The study follows a recent report by the Organisation for Economic Cooperation and Development (OECD) wherein concerns were raised concerns that cheap permits would not be enough of an incentive for polluters to reduce carbon emissions and invest in abatement technology. This is due to a widely held belief that carbon markets require high prices to reduce emissions but are often considered to be set.
However, PNAS cited several studies that have found that some regulated firms were not deterred by low EU ETS pricing and have gone on to control their emissions, whether through reductions or abatement. In fact, in the PNAS study, it was found that, between 2008 and 2016, EU ETS saved around 1.2 billion tonnes of CO2, which accounts for close to half of the EU governments’ commitments under the Kyoto Protocol.
It is important to note that the estimated emission reductions are on top of any emission reductions that may have occurred during the 2007/2008 financial crisis, when there was reduced economic output. The research also pointed out that some of the reductions may be due to production being moved outside of the EU, possibly into countries where there are no carbon markets, often referred to as carbon leakage.
All in all, the researchers have found strong statistical evidence that the EU ETS reduced CO2 emissions overall, even taking into account the lower emissions in 2007/2008. However, due to possible carbon leakage (moving production to other countries), it’s not possible to tell if EU ETS also affected global emissions.

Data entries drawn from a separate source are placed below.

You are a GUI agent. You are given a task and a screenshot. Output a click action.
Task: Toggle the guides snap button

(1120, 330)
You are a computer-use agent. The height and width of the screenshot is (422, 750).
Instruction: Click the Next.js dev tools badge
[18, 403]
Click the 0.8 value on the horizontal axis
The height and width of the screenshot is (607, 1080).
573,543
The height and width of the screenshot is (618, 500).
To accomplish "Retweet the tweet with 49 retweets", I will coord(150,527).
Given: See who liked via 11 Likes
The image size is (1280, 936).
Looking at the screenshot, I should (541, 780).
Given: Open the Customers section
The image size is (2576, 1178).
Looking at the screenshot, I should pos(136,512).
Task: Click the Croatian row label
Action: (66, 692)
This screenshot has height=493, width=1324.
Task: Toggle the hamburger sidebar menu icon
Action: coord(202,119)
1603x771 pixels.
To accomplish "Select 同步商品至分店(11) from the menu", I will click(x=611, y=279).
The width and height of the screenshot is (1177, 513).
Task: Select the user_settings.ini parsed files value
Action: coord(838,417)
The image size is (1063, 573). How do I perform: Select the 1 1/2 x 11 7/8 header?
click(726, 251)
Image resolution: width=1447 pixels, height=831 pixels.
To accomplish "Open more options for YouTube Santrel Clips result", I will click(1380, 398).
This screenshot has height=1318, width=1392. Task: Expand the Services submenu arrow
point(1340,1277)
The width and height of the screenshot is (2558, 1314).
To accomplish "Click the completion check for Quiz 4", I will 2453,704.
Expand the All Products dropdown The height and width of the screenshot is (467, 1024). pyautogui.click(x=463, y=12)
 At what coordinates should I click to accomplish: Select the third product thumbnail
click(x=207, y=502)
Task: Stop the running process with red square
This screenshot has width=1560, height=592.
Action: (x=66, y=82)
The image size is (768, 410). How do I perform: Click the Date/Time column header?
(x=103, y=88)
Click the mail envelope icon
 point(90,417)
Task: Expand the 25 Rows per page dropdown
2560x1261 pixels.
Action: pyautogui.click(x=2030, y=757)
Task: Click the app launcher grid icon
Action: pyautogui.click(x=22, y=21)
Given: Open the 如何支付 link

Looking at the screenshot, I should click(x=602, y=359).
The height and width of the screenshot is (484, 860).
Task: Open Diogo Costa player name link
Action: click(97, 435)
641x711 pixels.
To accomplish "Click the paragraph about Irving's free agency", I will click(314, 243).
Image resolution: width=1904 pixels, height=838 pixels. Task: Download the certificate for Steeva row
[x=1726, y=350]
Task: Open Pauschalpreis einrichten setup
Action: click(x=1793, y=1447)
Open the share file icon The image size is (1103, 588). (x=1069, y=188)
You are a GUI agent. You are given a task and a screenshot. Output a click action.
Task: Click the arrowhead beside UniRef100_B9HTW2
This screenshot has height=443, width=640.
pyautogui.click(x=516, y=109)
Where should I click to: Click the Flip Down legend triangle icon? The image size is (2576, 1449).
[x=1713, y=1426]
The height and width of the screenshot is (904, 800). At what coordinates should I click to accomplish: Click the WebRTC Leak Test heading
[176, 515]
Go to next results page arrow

“The appeal of carbon markets is that, once they are established with the right rules, you can connect them to other markets. Climate is not concerned about whether emissions are reduced in the UK or Germany or China; so long as they are reduced, that helps to address the problem. If you have carbon markets scattered across the world, you might be able to trade across those markets,” said Dr Bayer, a Chancellor’s Fellow in Strathclyde’s School of Government & Public Policy and lead author of the study.
The PNAS study looks at the effectiveness of the EU ETS relative to the case of no carbon markets. It does not take into account any possibly more effective policies that could have been put in place. As more and more countries are adopting carbon markets to regulate greenhouse gas emissions—China is on course to introduce their scheme this year—the continued success of EU ETS can act as a beacon, especially when backed by this research,
Though the study ran up to 2016, recent news has been promising as well.
In an article from Montel at the beginning of the month, it was stated carbon emissions under EU ETS were lower by 2.5% in 2019, beating expectations.